La marque se refuse d’utiliser des textiles neufs, honorant l’esprit slow fashion dont Debbie est convaincue. « La mode est la deuxième industrie la plus polluante sur la planète… Il faut tout simplement reconnaître que les T-Shirts à cinq euros ont un prix gigantesque en termes de respect de la dignité humaine et de l’environnement ». Lors d’un de ses séjours en Inde, Debbie observe une conséquence ravageuse de la fast fashion qui la révolte particulièrement. « Je voyais des camions qui transportaient pleins de couches hygiéniques utilisées. Les habitants m’ont affirmé, nonchalamment, que c’était les couches des employés des grandes usines de fabrication de vêtements, qui n’ont pas le droit d’aller aux toilettes pendant la durée de leur tâche ».
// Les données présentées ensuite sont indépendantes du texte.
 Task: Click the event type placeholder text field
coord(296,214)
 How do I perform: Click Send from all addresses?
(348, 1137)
Les femmes qui fabriquent les habits de Devï à la main, travaillent à un rythme organiquement plus lent. Si elles sont là, c’est qu’elles ont réussi, d’ailleurs, à obtenir la permission de leurs maris de travailler, chose peu évidente en Inde rurale, et souvent sous condition qu’elles continuent à vaquer à leurs obligations de femmes et mères de famille en parallèle. Il n’est pas rare qu’elles amènent leurs enfants au travail; l’organisation contribue à leur éducation et prise en charge médicale. C’est pourquoi, les habits exposés à la boutique ne changent pas toutes les semaines, mais plutôt à un rythme saisonnier. D’ailleurs Debbie pratique une philosophie de vente délibérément ciblée sur le non-gaspillage : « Nos armoires sont trop remplies de vêtements qu’on ne met pas. Je n’incite les clients à l’achat que s’ils ont un coup de foudre et qu’ils sont surs de vraiment porter le vêtement au quotidien ».
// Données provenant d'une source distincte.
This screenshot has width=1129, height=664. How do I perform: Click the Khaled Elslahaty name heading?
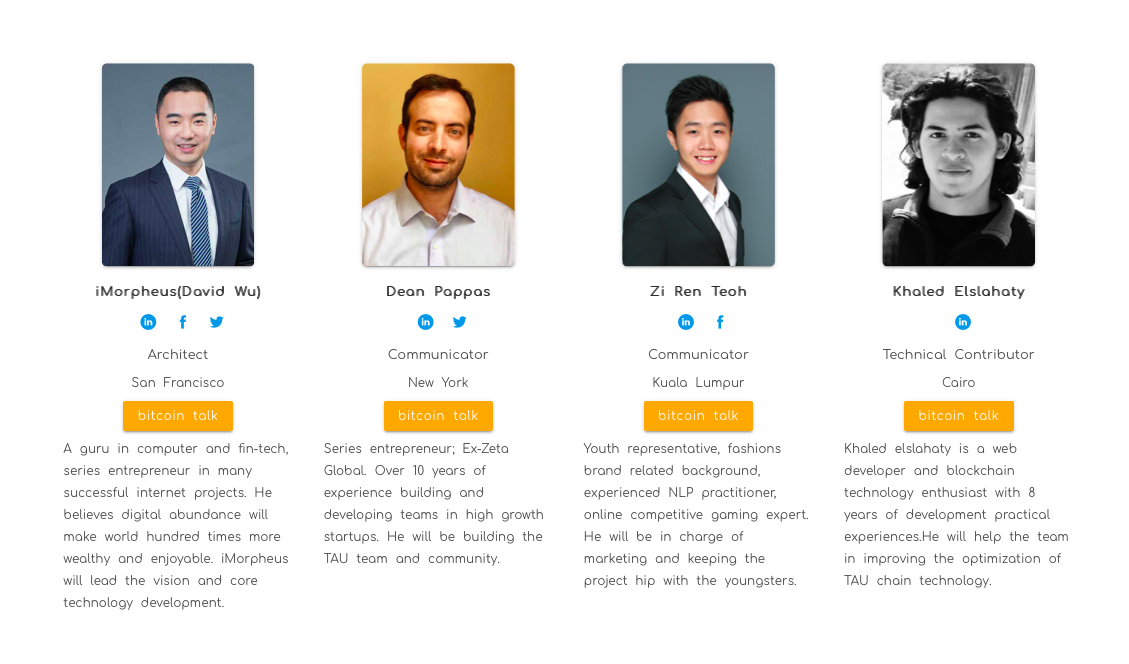pos(958,292)
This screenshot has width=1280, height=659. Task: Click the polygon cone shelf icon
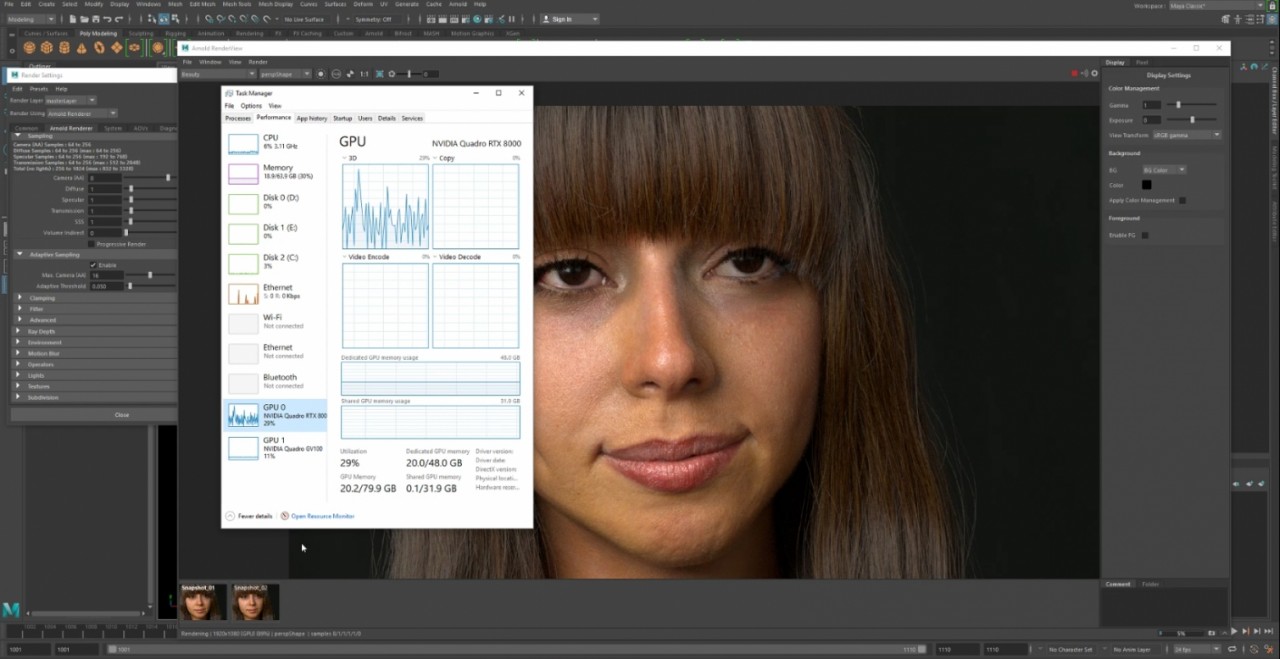click(x=82, y=47)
Après son master en business durable et innovation à Utrecht, Debbie comptait initialement implanter sa marque à Amsterdam, quand une possibilité de pop-up lui est offerte par la ville de Luxembourg. Elle (et les clients) y prend goût, et quand l’opportunité surgit post-Covid pour reprendre le local appartenant à la famille Ferber après la fermeture de l’Atelier, elle n’hésite pas. « En plus, je vois un potentiel intéressant à Luxembourg, justement pour proposer un contrepoids aux grandes marques internationales ». Et ça marche. Son business croît de façon organique avec au cœur l’approche « 3P » (people, planet, profit). « Il n’est pas impossible de faire des bénéfices dans le respect de l’homme et de l’environnement. Visons juste ».
C’est l’esprit « communauté » de Saheli Women que Debbie cherche à transplanter au Luxembourg. Aussi, elle utilise le grand espace pour des soirées, expos, n’hésitant pas à inclure d’autres créateurs. Elle propose également des services de ‘fitting/outfitting’ sur rendez-vous.